▶ _Task brief_: Continue the forum discussion about applying the Santer trend method to global mean surface temperature, starting right after its final sentence.

▶ _Excerpt provided_:
=======

On your 1979/99 graph the CI lines are about 1.3ºC per century apart. I put this reduction down to the fact that you were using a merge of three data sets giving a reduced variability. The puzzle is that the error bars for the models also seem to be much reduced in size as well.
It seems a bit odd that the model error bars should be so much smaller for the surface temp as compared to T2LT.
Am I missing something?
By a strange coincidence I spent my afternoon reading the Santer paper and have reached exactly the part you are using for this post. All I did was read it and you have already produced this response. Amazing!
Jorge–
Santer examines a different metric: “Temperature Trends in the Tropical Troposphere”. (Say that three times fast! 🙂 )
I am applying their method to GMST. So, the numerical values for trends will be different because the tropical troposhere is expected to warm at a different rate than the global mean surface temperature.
So…. I am not disputing the actual results in Santer. I have a few quibbles which I will get to later. But basically, I am seeing what results are obtained if we apply the method to a different metric: GMST.

=======

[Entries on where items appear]
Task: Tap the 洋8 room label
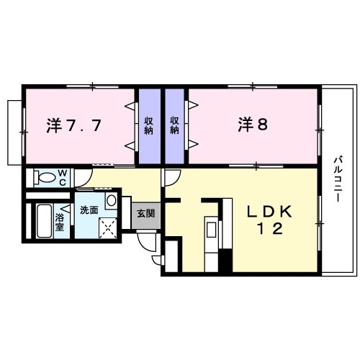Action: pos(253,125)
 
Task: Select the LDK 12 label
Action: pos(270,220)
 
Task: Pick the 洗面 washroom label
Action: pos(90,210)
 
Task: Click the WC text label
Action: pos(63,177)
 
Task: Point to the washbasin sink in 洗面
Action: pos(112,199)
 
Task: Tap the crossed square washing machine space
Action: pos(107,228)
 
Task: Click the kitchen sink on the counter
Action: pos(211,230)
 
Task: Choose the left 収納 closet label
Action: pos(149,125)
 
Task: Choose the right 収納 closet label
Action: pos(176,125)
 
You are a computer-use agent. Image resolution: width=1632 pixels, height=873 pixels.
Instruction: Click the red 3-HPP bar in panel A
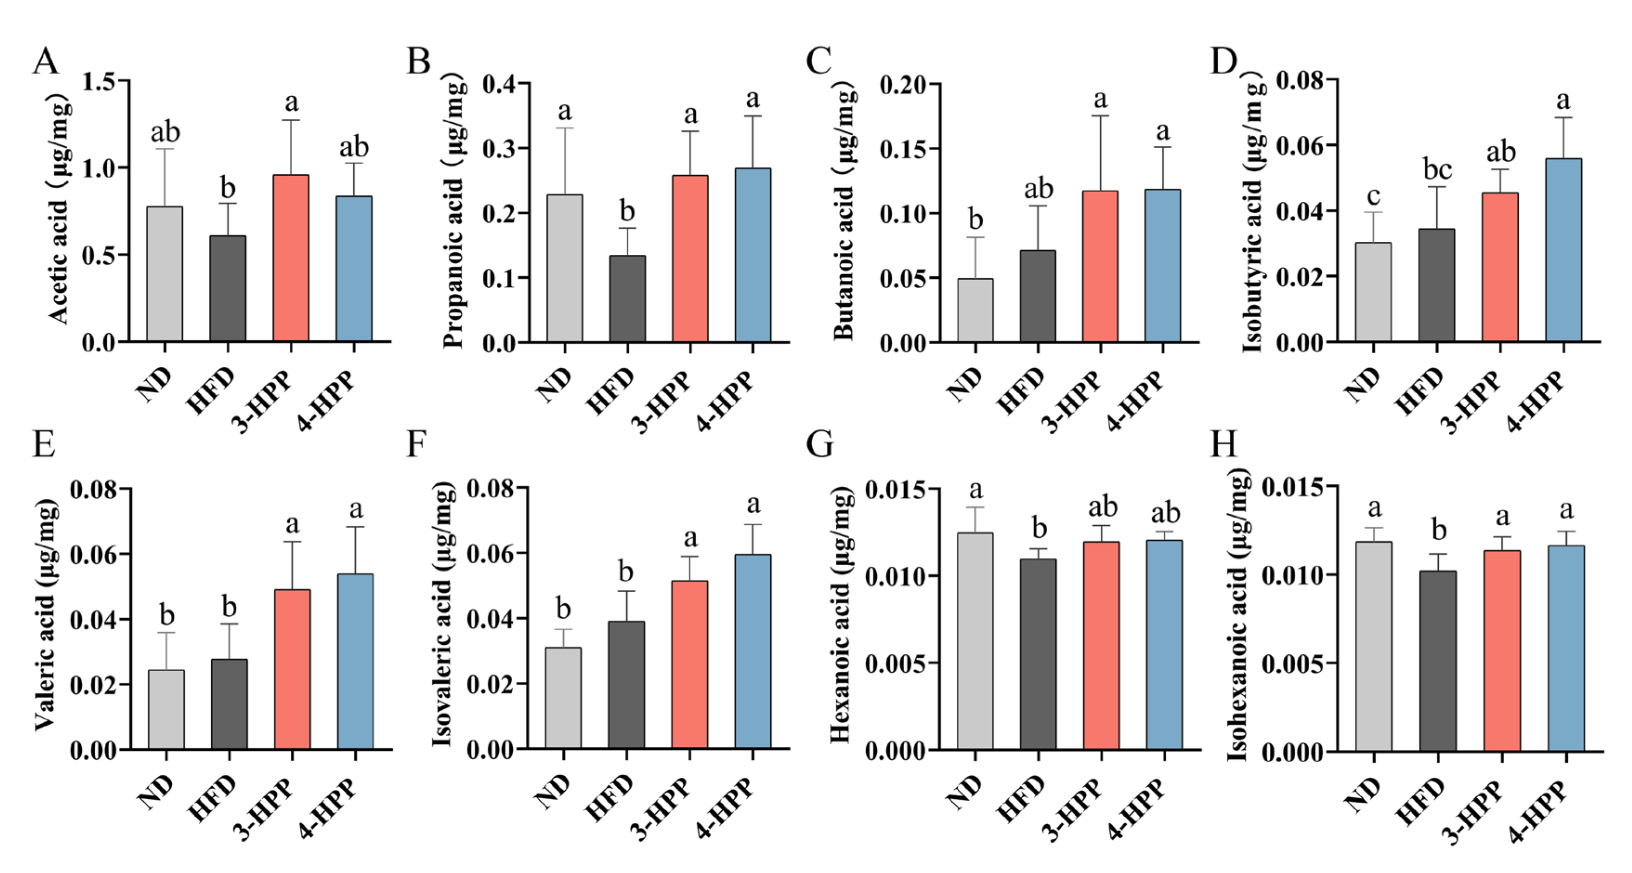291,258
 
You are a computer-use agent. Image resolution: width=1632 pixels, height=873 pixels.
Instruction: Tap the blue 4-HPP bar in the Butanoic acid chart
1162,266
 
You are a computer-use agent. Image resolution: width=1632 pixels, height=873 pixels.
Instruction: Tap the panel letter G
819,444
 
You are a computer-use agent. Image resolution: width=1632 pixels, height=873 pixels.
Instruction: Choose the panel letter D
1223,61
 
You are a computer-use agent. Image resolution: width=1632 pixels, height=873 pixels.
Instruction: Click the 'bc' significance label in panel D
1437,170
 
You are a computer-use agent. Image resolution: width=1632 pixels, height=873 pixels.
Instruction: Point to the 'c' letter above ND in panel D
1373,196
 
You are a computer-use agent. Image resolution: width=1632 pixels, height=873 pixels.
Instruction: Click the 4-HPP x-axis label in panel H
1536,812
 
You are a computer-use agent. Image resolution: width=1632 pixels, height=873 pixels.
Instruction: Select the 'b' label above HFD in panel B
627,211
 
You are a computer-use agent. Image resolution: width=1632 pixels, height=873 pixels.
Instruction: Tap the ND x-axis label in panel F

=======

▶ _Output for this task_:
I can do this fast because I have the GMST data. Plus, the paper is mostly straightforward, both in the things that appear correct (much of it) and the things that I have a few misgivings about.
Lucia,
It is not so much the fact that the trends are different that bothers me. I rather expected that. The puzzle is the change in size of the error bands in the models in your GMST graph compared to the model error bands in the Santer T2LT graph.
The implication is that the model runs used in the Santer graph for T2LT are much noisier than the model runs you have used for the GMST. The difference really does seem to be huge.
Jorge– I haven’t downloaded the model data for T2LT. Certainly, those uncertainty bands based on the monthly “model” data are huge. The are estimated under the assumption the “weather noise” is AR(1) and also that excursions in temperature due to volcanic eruptions would occur at random times during “other” realizations. (I’m going to have to explain this at some point.)
You will notice that for many of those models in Santer, the standard deviation based on the “whiskers” is huge compared to what you might estimate based on the 5 run, three runs etc. This seems particularly true for GFDL2.0
The numbers all come from computer programs.
So far to date, we have no evidence that the numbers actually represent proper results from the model equations and solution methods and application procedures of any of the programs.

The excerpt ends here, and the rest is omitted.